**Lesetext**.
────────────────────────────────────────

OGH 3Ob27/84

OGH3Ob27/8428.3.1984

Der Oberste Gerichtshof hat durch den Vizepräsidenten des Obersten Gerichtshofs Kinzel als Vorsitzenden und durch die Hofräte des Obersten Gerichtshofs Dr. Petrasch, Dr. Hule, Dr. Warta und Dr. Klinger als Richter in der Exekutionssache der gefährdeten Partei R*****, vertreten durch Dr. Wolfgang Reinisch, Rechtsanwalt in Bad Radkersburg, wider den Gegner der gefährdeten Partei Franz F*****, vertreten durch Dr. Wilfried Stenitzer, Rechtsanwalt in Leibnitz, wegen Erlassung einer einstweiligen Verfügung (Streitwert 38.565,39 S sA), infolge Revisionsrekurses der gefährdeten Partei gegen den Beschluss des Landesgerichts für Zivilrechtssachen Graz als Rekursgericht vom 24. Jänner 1984, GZ 4 R 54/84-8, womit die einstweilige Verfügung des Bezirksgerichts Bad Radkersburg vom 30. Dezember 1983, GZ C 86/83 -2, abgeändert wurde, folgenden

Beschluss

gefasst:

 

Spruch:

Dem Revisionsrekurs wird Folge gegeben. Der angefochtene Beschluss wird dahin abgeändert, dass die einstweilige Verfügung des Erstgerichts wiederhergestellt wird.

────────────────────────────────────────

**Bereitgestelltes Material**.

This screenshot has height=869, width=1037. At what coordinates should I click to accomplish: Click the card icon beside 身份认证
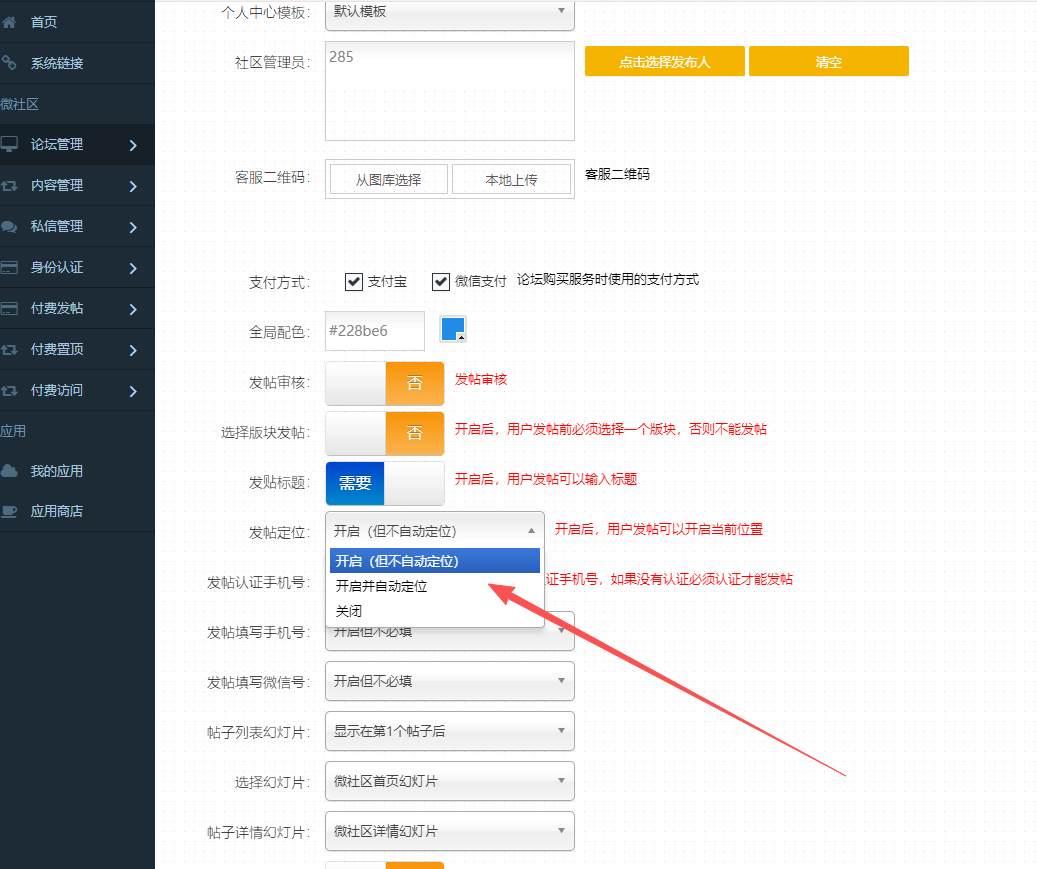[10, 267]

────────────────────────────────────────

**Arbeitsauftrag**.
Beantworte anhand des Lesetextes diese Fragen:
(a) Welches Gericht entschied als Rekursgericht?
(b) Wie hoch war der angegebene Streitwert?
(c) Was geschieht laut Spruch mit der einstweiligen Verfügung des Erstgerichts?

**Lösung**.
(a) Das Landesgericht für Zivilrechtssachen Graz.
(b) 38.565,39 S sA.
(c) Sie wird wiederhergestellt.